Collected data entries
• • • • • • •

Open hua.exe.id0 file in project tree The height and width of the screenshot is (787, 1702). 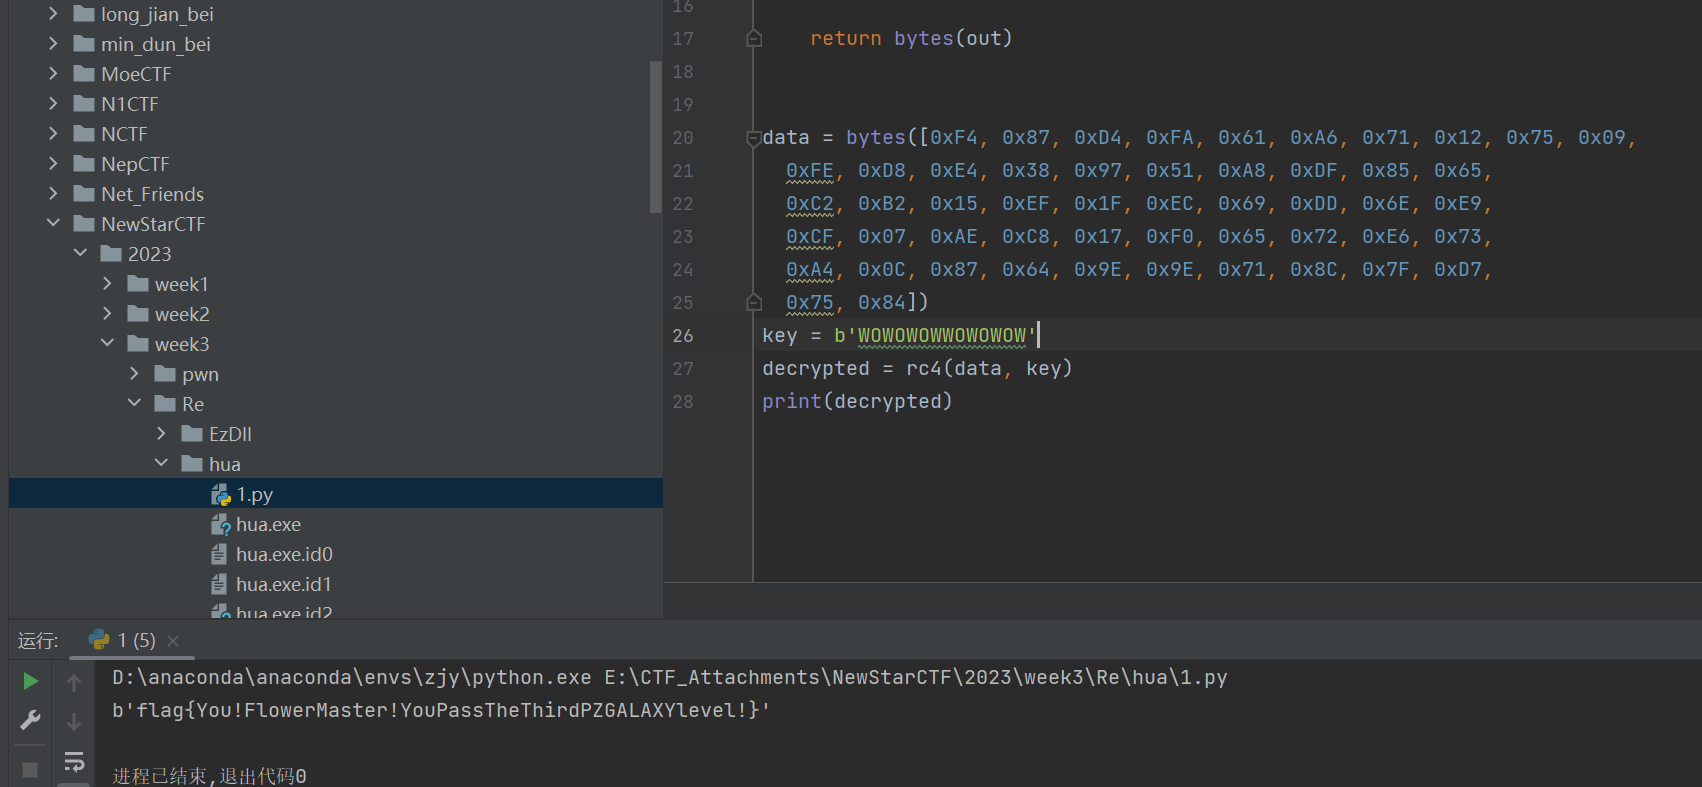pyautogui.click(x=284, y=554)
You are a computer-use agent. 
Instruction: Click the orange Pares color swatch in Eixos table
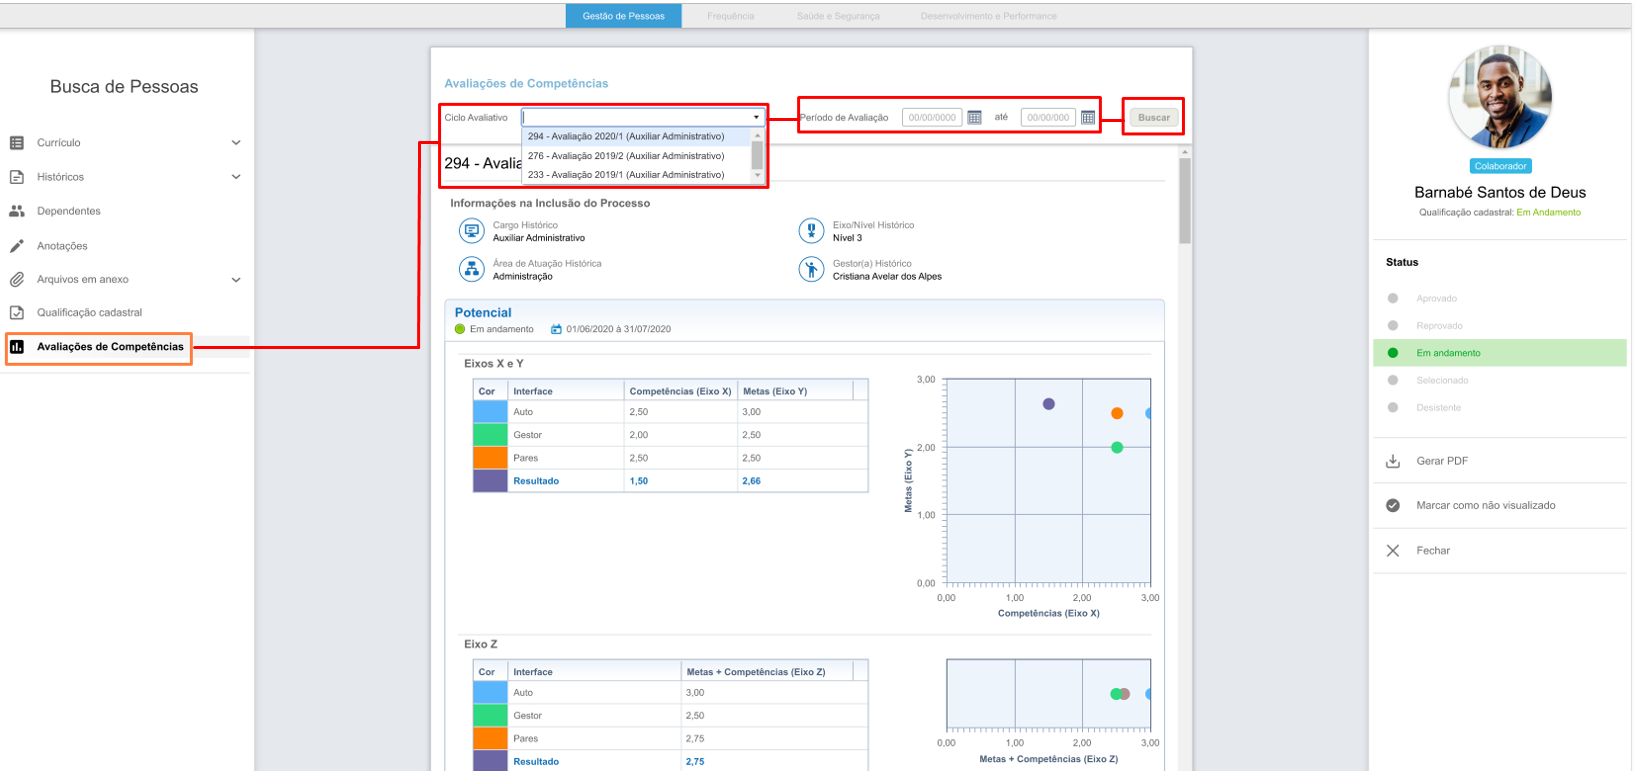[x=490, y=458]
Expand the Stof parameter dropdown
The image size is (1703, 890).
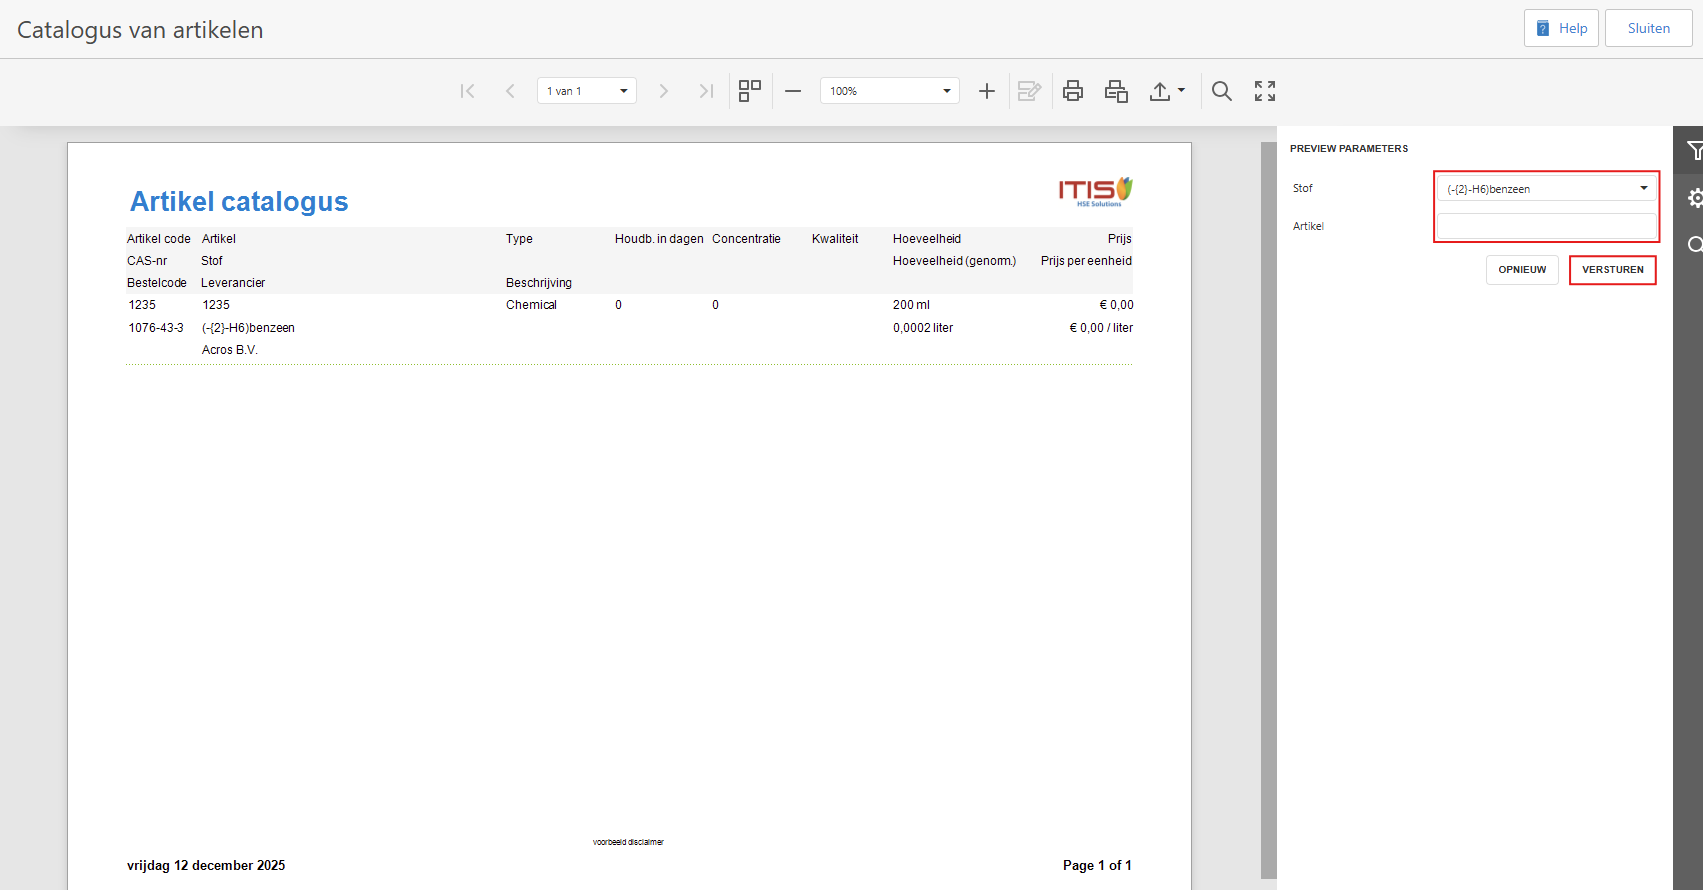click(x=1643, y=188)
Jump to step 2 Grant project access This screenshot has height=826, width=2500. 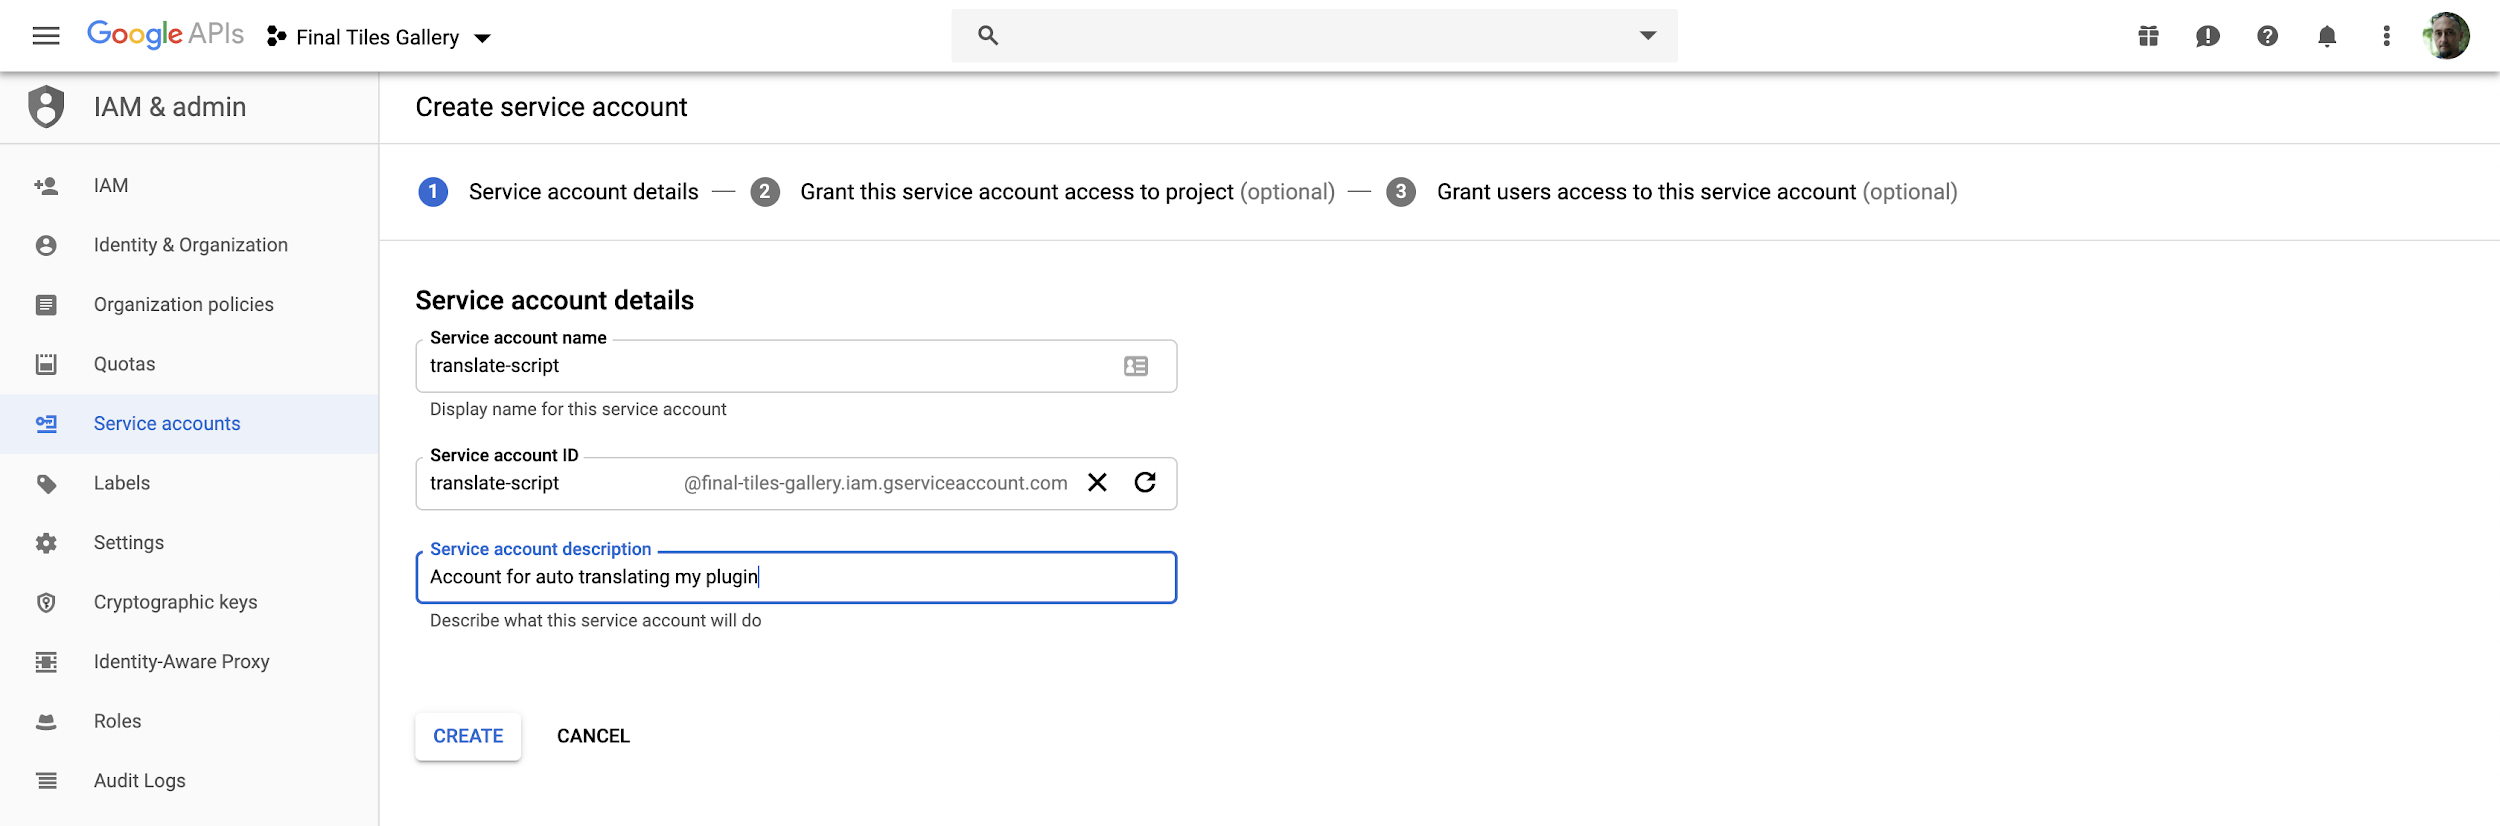click(1016, 192)
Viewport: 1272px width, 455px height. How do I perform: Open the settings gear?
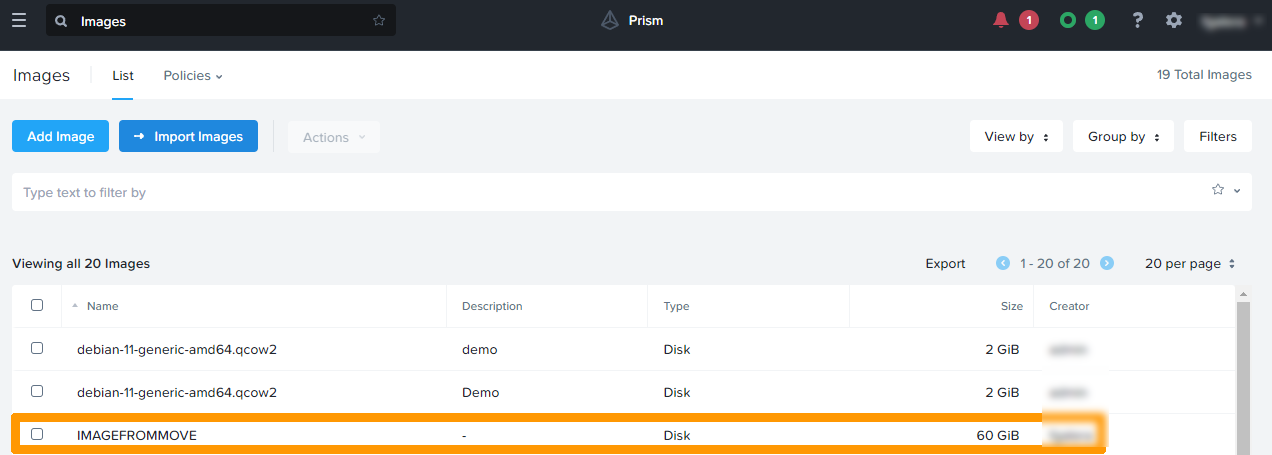click(x=1174, y=20)
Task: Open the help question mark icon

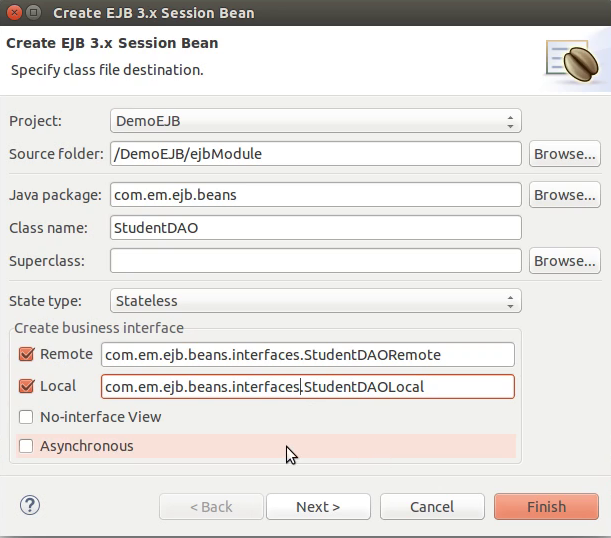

• • • • • • •

- **EXERCISE**: Locate the line containing "Viewport: 1272px width, 455px" in the records above, then output it and every line after it through the last, excluding pictures.

- **ANSWER SPACE**:
Viewport: 1272px width, 455px height. How do I perform: Open the settings gear?
click(x=1174, y=20)
Task: Open the help question mark icon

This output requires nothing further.